Every part of the pump is important for its correct operation. The most commonly used parts are described below:
- Barrel: The barrel is a long cylinder, which can be from 10 to 36 feet long, with a diameter of 1.25 inches (32 mm) to 3.75 inches (95 mm). After experience with several materials for its construction, the API (American Petroleum Institute) standardized the use of two materials or compositions for this part: carbon steel and brass, both with an inside coating of chrome. The advantage of brass against the harder carbon steel is its 100% resistance to corrosion.
- Piston/Plunger: This is a nickel-metal sprayed steel cylinder that goes inside the barrel. Its main purpose is to create a sucking effect that lifts the fluids beneath it and then, with the help of the valves, take the fluids above it, progressively, out of the well. It achieves this with a reciprocating up and down movement.

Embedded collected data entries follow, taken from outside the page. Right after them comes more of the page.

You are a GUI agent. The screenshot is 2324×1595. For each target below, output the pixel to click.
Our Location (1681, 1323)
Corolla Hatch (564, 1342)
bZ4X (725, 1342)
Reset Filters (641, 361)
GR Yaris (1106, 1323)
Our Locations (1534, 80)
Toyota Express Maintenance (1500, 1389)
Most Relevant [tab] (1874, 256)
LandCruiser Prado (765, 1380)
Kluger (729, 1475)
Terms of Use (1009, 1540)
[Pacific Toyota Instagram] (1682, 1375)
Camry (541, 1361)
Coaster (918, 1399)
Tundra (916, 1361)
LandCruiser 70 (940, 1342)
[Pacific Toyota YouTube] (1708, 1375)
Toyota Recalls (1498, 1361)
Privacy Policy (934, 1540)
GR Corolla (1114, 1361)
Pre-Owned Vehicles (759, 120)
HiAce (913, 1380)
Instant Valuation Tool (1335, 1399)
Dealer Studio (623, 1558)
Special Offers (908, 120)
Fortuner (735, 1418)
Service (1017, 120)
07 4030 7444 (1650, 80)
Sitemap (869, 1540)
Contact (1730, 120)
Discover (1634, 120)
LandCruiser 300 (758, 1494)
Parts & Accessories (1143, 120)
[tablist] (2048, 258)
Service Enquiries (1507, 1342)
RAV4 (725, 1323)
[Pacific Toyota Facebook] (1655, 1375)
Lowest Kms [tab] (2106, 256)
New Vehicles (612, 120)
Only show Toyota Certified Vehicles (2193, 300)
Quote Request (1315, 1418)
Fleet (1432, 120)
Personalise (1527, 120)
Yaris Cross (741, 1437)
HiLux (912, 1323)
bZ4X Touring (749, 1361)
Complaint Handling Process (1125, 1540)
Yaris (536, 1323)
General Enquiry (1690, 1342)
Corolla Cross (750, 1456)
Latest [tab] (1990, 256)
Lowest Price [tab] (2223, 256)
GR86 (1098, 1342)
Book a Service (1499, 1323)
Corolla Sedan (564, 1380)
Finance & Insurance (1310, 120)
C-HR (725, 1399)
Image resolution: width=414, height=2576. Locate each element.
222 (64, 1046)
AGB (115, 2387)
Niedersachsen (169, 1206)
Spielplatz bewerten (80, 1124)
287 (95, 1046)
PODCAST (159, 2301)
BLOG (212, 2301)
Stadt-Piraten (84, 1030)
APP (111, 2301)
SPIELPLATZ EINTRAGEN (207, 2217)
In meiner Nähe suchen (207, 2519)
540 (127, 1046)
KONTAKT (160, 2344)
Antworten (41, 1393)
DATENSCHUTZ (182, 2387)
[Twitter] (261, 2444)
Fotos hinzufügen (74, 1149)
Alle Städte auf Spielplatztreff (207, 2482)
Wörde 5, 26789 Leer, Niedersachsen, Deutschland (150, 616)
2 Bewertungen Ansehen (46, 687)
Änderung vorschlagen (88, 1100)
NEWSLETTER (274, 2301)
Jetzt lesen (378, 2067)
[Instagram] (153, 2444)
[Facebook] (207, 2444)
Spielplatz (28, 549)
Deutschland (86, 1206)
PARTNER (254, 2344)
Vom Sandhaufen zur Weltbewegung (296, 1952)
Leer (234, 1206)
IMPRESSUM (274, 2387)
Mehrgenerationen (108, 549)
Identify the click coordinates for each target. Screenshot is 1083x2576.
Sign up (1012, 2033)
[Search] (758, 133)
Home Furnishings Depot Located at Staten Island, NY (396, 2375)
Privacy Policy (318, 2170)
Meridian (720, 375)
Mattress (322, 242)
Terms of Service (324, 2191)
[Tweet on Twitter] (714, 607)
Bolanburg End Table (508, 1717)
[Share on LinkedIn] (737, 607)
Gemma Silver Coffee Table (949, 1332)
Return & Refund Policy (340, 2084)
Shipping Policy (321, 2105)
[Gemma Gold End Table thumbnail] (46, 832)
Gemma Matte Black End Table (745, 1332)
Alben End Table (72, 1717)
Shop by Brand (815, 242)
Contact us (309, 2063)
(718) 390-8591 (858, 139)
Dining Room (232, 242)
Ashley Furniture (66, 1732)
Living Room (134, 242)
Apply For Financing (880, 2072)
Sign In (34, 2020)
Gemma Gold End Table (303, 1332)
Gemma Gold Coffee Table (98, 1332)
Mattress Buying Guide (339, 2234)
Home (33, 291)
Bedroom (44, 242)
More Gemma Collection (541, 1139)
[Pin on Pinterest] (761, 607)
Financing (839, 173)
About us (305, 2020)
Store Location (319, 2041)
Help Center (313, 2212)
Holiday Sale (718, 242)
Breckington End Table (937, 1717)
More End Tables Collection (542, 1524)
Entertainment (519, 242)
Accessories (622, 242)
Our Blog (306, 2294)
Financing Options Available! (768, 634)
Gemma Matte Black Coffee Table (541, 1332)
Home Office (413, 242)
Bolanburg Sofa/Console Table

- Valves: The valves have two components - the seat and the ball - which create a complete seal when closed. The most commonly used seats are made of carbon nitride and the ball is often made of silicon nitride. In the past, balls of iron, ceramic and titanium were used. Titanium balls are still being used but only where crude oil is extremely dense and/or the quantity of fluid to be lifted is large. The most common configuration of a rod pump requires two valves, called the traveling valve and the fixed (or static or standing) valve.
- Piston rod: This is a rod that connects the piston with the outside of the pump. Its main purpose is to transfer the up/down reciprocating energy produced by the "Nodding Donkey" (pumping unit) installed above ground.
- Fittings: The rest of the parts of the pump are called fittings and are, basically, small pieces designed to keep everything hold together in the right place. Most of these parts are designed to let the fluids pass uninterrupted.
- Filter/Strainer: The job of the filter, as guessed, is to stop big parts of rock, rubber or any other garbage that might be loose in the well from being sucked into the pump. There are several types of filters, with the most common being an iron cylinder with enough holes in it to permit the entrance of the amount of fluid the pump needs.